Chapter Six: "Dear Old Dad"

I woke to the itch of the mid-morning sun. Enough of it squeezed past the door to gild the room in a sort of brassy haze.

I inhaled and found that I still could. A lot you could do with a breath of air. Candles, kisses, weary sighs. It was good to still have options.

But that first breath after dying tasted like the month-old corpse of a skunk. At first it was all around, like the worst scent of Glade ever invented. Then I began to realize the source. It ghosted up from underneath me. But the majority of that ugly smell came from right there in the room. From the pile of bloody clothes. The stench was driving me mad.

I gathered the laundry. Christ, did it stink. To think this shit was once inside of me.

What I did, I did without thought. Just following the normal course of things. The plan was to stuff the clothes into a trash bag to take to the laundromat later. Because that's what you do. I wasn't considering the boiling lava sun waiting for me outside that door.
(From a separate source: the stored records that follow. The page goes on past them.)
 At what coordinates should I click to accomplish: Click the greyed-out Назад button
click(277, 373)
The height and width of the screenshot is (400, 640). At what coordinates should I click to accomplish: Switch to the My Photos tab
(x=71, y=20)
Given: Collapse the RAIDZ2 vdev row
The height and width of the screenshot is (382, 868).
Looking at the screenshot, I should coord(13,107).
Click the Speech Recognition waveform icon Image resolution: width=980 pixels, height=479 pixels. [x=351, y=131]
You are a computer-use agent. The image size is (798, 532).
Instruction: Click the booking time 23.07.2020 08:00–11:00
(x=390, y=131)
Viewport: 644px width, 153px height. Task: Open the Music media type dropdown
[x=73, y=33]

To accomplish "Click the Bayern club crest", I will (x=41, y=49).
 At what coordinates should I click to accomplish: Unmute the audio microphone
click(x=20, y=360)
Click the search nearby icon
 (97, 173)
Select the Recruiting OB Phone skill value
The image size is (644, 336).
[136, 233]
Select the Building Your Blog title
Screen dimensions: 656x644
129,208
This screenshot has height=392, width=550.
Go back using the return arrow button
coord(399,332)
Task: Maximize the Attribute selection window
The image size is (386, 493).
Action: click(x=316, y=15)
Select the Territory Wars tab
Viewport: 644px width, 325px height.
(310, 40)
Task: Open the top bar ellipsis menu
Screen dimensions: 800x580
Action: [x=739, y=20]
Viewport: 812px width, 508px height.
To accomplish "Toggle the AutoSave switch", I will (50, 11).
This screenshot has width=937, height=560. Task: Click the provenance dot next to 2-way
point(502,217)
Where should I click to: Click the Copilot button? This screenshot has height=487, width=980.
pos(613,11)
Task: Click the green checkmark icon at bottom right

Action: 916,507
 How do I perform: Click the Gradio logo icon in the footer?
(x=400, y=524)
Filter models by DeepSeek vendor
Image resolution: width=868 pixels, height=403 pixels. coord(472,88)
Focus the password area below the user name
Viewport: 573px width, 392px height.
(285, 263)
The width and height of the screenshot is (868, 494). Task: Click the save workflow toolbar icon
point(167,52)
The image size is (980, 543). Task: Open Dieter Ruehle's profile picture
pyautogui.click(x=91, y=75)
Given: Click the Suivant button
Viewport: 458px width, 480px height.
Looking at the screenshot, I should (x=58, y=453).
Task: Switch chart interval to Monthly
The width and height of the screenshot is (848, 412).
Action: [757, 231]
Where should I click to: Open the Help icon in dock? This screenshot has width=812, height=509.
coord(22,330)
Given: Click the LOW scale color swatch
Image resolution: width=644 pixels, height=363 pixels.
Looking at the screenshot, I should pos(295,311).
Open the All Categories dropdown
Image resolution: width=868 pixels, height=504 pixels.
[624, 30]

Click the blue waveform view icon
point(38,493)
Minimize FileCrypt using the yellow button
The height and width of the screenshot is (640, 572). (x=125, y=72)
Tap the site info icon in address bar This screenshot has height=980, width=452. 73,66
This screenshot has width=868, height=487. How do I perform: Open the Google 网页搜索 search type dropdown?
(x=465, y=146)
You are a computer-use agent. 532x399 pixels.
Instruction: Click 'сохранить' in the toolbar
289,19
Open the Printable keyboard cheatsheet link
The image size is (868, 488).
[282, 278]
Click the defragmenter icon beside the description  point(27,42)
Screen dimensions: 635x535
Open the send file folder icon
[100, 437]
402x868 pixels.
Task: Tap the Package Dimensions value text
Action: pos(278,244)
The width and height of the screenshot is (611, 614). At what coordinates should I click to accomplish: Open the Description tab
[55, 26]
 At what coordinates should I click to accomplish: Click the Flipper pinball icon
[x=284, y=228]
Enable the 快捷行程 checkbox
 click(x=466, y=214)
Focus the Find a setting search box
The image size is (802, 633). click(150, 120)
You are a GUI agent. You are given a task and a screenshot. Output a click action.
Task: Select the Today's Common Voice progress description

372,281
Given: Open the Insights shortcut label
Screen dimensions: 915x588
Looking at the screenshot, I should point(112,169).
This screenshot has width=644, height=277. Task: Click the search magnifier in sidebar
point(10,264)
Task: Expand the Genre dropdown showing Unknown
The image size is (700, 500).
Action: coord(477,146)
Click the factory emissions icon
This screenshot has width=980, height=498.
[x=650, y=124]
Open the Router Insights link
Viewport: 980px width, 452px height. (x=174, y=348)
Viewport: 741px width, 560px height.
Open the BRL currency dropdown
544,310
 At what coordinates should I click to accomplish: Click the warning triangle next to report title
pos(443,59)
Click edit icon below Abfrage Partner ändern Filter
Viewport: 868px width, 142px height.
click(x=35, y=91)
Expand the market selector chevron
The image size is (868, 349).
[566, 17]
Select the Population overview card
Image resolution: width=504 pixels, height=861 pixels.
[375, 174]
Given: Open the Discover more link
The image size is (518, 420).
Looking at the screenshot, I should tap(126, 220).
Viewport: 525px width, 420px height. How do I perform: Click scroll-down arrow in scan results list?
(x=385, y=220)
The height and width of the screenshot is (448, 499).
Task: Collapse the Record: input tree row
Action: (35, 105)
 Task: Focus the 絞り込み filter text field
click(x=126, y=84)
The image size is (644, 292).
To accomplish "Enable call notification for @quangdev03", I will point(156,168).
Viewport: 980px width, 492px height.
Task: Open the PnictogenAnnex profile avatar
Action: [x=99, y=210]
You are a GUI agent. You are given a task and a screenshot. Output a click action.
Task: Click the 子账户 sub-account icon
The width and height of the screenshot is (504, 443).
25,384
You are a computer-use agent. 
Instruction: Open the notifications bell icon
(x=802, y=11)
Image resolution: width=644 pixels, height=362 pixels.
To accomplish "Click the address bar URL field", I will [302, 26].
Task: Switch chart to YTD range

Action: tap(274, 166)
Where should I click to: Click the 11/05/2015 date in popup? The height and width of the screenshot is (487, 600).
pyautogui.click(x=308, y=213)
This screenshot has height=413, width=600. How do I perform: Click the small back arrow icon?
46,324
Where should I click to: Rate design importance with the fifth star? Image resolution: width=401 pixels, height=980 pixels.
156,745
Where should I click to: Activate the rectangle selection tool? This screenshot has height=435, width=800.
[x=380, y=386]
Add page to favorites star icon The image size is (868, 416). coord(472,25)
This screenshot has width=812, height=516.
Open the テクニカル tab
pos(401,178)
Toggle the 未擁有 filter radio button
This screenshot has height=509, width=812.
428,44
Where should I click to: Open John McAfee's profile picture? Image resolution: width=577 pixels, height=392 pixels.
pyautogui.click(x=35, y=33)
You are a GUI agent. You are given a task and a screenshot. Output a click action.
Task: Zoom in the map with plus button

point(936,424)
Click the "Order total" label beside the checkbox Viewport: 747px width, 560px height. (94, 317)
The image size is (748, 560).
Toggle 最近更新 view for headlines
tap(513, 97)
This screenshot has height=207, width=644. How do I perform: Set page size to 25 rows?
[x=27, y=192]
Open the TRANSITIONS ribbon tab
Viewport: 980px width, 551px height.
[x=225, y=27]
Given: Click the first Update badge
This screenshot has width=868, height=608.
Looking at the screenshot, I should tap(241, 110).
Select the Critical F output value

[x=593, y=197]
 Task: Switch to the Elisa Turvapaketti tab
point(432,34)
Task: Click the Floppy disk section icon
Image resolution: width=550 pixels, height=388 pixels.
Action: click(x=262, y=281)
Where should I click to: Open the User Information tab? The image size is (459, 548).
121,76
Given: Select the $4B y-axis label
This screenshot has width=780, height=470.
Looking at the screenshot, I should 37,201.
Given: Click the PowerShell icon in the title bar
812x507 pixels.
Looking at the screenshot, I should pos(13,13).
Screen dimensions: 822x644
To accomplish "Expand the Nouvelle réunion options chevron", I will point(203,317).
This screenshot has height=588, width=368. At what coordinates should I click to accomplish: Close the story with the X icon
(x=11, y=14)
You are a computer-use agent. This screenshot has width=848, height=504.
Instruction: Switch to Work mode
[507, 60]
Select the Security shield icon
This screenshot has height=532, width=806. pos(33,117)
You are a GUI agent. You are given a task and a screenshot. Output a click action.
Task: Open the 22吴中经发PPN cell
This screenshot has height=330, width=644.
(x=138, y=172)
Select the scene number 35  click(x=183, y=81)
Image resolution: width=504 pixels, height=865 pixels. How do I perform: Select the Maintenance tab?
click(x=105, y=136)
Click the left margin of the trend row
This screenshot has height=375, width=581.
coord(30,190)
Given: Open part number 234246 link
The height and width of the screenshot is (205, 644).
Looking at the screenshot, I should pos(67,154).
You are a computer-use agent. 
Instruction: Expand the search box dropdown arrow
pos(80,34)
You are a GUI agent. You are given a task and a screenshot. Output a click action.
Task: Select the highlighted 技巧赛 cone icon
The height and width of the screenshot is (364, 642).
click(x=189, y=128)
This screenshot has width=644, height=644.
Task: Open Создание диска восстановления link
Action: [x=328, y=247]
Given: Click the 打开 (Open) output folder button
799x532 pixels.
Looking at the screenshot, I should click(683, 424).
It hit like an oven blast and drove me to my knees. It was heavy. Something the movies apparently didn't know about. The weight of all that heat beat me down and held me there. The smell of burning hair filled the tight space and overpowered even the dead-rat stench of my cast-off blood. I crawled backwards, wormed my way back into the bathroom and slammed the door. The sun came in under the door like a snake to strangle me. So goddamned bright that my vision went white. I shoved my clothes into the crack beneath the door. The weight lessened, and I could pick myself up from the floor. I stumbled backwards, blind. My hands beat against the walls. I knocked Frankie into the sink. My heels hit the tub, and I fell in, ripped the plastic curtain from the rod, slammed by head against the tiled wall. And lay there helpless, panting out of fear, out of habit.

The world outside wanted me dead. Hell, the whole universe was out to burn me to a cinder.

But that was too big to handle. That's what monsters were for. They stood in place of the big things like Darkness, Sickness, Death Itself. Science is scary, and Science doesn't have a face, which makes it way more frightening. But a big radioactive lizard that stomps cities: that we can see. Let's be afraid of it instead. Let's hunt it down and kill it and give each other high-fives. That's the proper way to fear Science and its nuclear toys.

My eyesight was back. I found myself staring at the metal rod above the shower, the plastic snap-rings strung along it, few shreds of curtain still caught in the clasps. Vampires were supposed to have castles and cobwebs and torch sconces.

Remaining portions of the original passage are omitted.